The linear_sum_assignment method doesn’t support constraints or a custom objective, so I don’t think this is possible.

However, you could formulate your problem as a mixed-integer linear programming problem (MILP) and solve it by means of PuLP1. In order to evenly distribute the total costs per worker, you could minimize the difference between the maximum and the minimum total costs per worker.
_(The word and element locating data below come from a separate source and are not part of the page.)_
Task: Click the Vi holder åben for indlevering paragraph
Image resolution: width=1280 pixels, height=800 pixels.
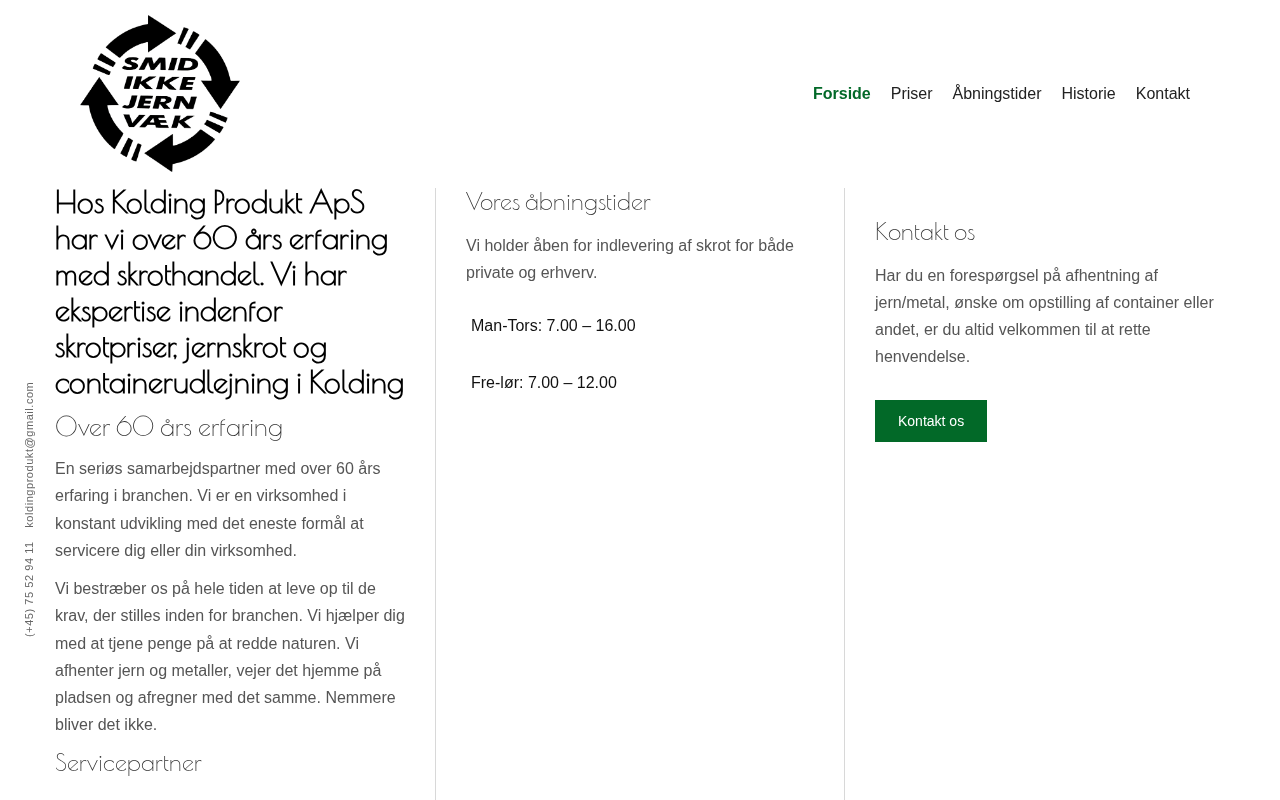Action: point(630,259)
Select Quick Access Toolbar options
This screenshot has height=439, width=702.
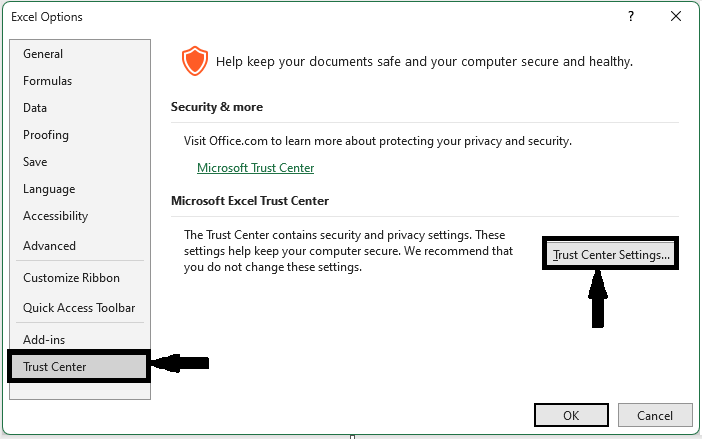click(79, 308)
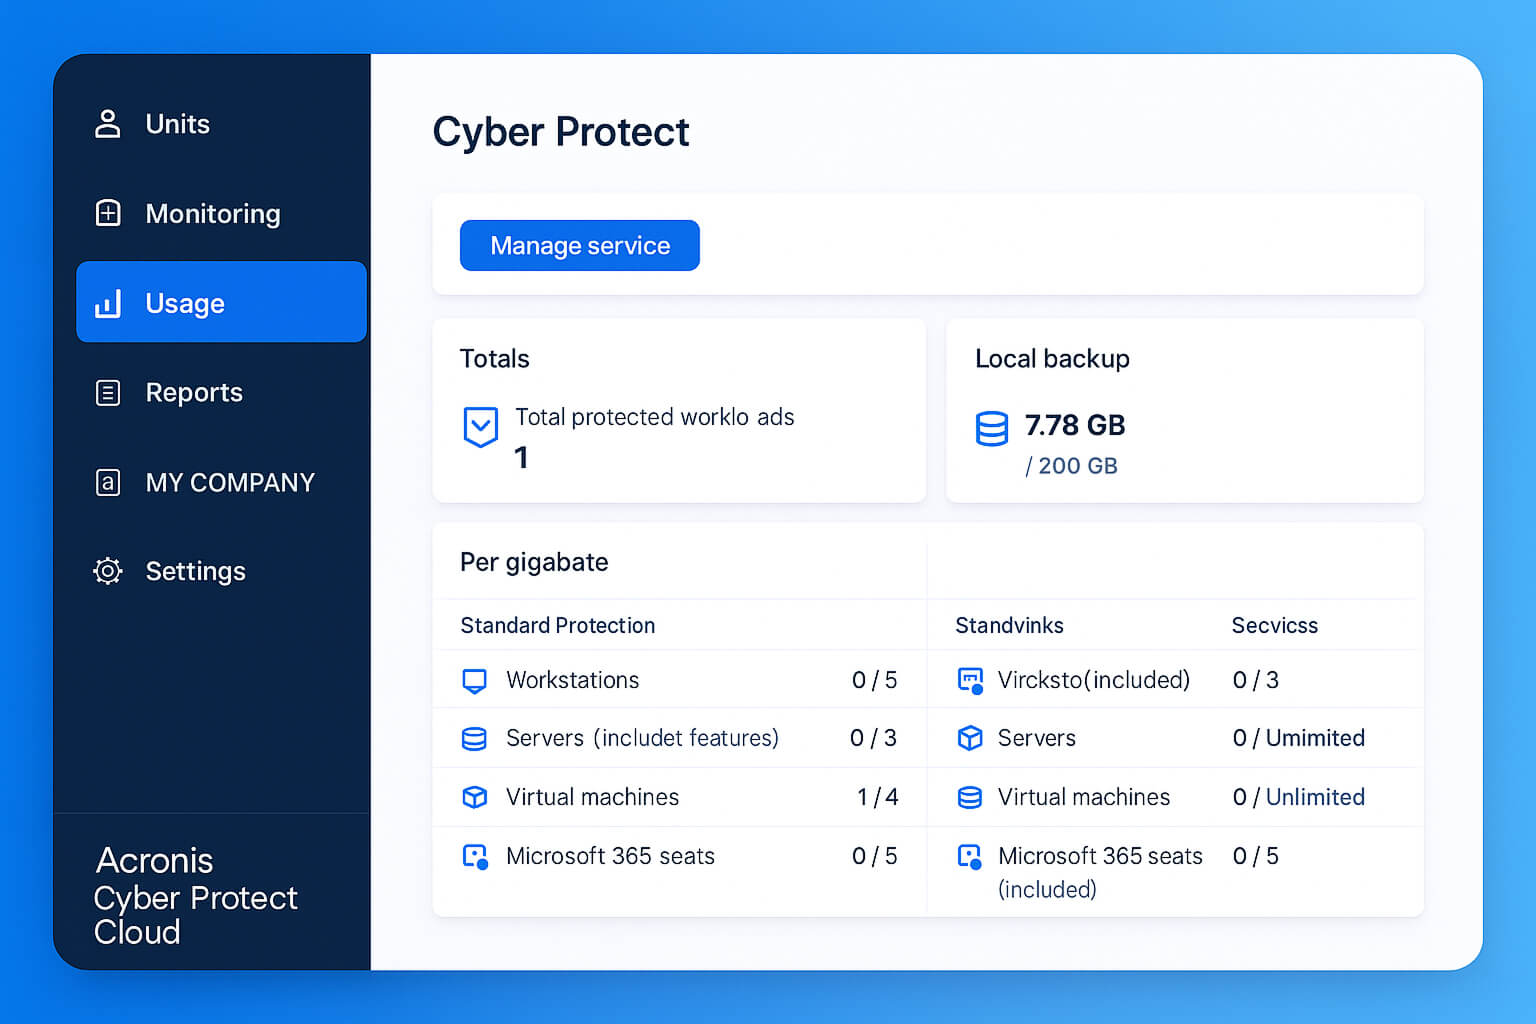Click the Units person icon in sidebar
This screenshot has height=1024, width=1536.
(x=108, y=124)
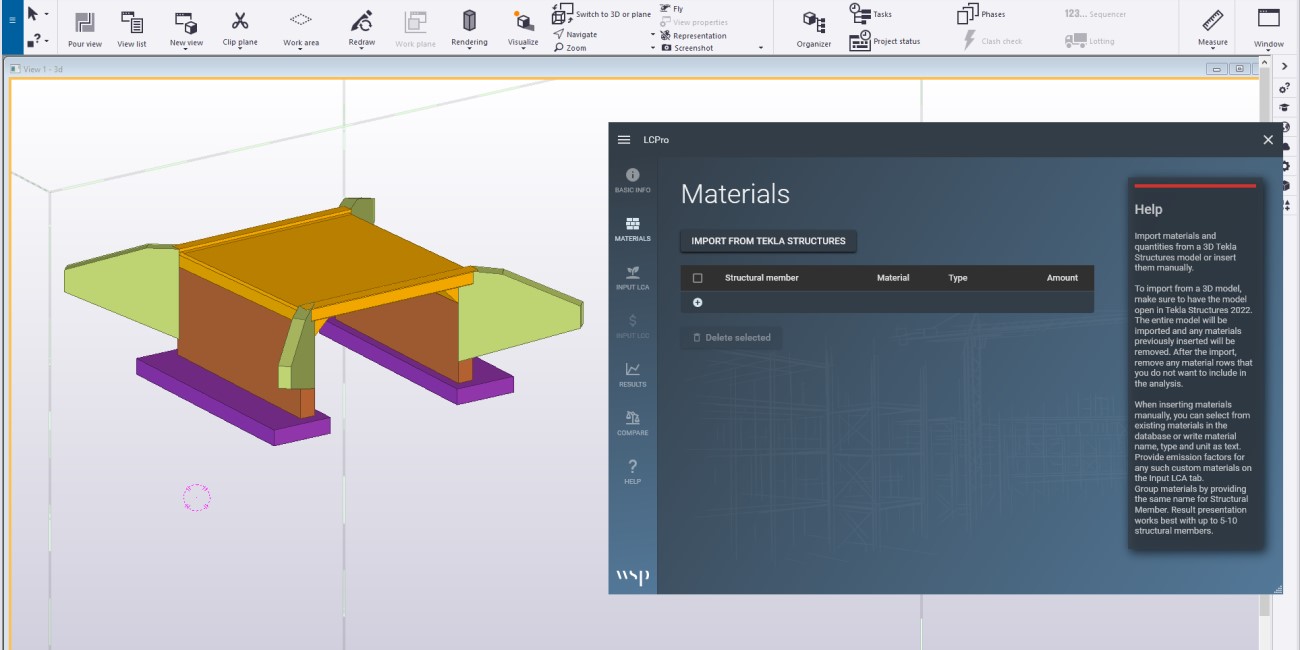Screen dimensions: 1300x650
Task: Open the Input LCA sidebar tab
Action: coord(632,278)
Here’s a possible formulation:

Sets:

- workers = ["a", "b", "c"]
- tasks   = [1, 2, ..., 12]

Variables:

- x[w,t] = 1 iff worker w is assigned to task t, 0 otherwise
- min_val
- max_val

Model:

min  max_val - min_val

s.t. 

# each worker is assigned to exactly n_tasks_per_worker tasks
sum(x[w,t] for t in tasks) == n_tasks_per_worker for all w in workers

# each task can only be assigned once
sum(x[w,t] for w in workers) == 1 for all t in tasks

# evenly distribute the tasks
sum(x[w,t] for t in tasks) <= max_val for all w in workers
sum(x[w,t] for t in tasks) >= min_val for all w in workers

The code is straightforward:

import pulp
import numpy as np

workers = ["a", "b", "c"]
n_workers = len(workers)
n_tasks_per_worker = 4
n_tasks = n_workers * n_tasks_per_worker

c = np.array([[27, 42, 65, 33, 67, 45, 60, 76,  6,  6, 43, 26],
              [27, 42, 65, 33, 67, 45, 60, 76,  6,  6, 43, 26],
              [27, 42, 65, 33, 67, 45, 60, 76,  6,  6, 43, 26]])

# create the model
mdl = pulp.LpProblem("even_assignment")

# decision variables
x = {}
for w in workers:
    for t in range(n_tasks):
        x[w, t] = pulp.LpVariable(f"x[{w}, {t}]", cat="Binary")

max_val = pulp.LpVariable("max_val", cat="Continuous")
min_val = pulp.LpVariable("min_val", cat="Continuous")

# objective: minimize the difference between the maximum and the minimum
#            costs per worker
mdl.setObjective(max_val - min_val)

# constraint: each worker gets assigned exactly n_tasks_per_worker
for w in workers:
    mdl.addConstraint(sum(x[w, task] for task in range(n_tasks)) == n_tasks_per_worker)

# constraint: each task can only be assigned once
for task in range(n_tasks):
    mdl.addConstraint(sum(x[w, task] for w in workers) == 1)

# constraint: evenly distribute the tasks
for i_w, w in enumerate(workers):
    assignment_cost = sum(x[w,task]*c[i_w,task] for task in range(n_tasks))
    mdl.addConstraint(assignment_cost <= max_val)
    mdl.addConstraint(assignment_cost >= min_val)

# solve the problem
mdl.solve()

# Output
for i_w, w in enumerate(workers):
    worker_cost = sum(x[w, t].varValue*c[i_w, t] for t in range(n_tasks))
    print(f"costs for worker {w}: {worker_cost:.2f}")

This gives me

costs for worker a: 165.00
costs for worker b: 167.00
costs for worker c: 164.00

[1] To be exact, PuLP isn’t a solver, it’s just a modelling framework that can pass MILPs to MILP Solvers like CBC, SCIP, HiGHS etc.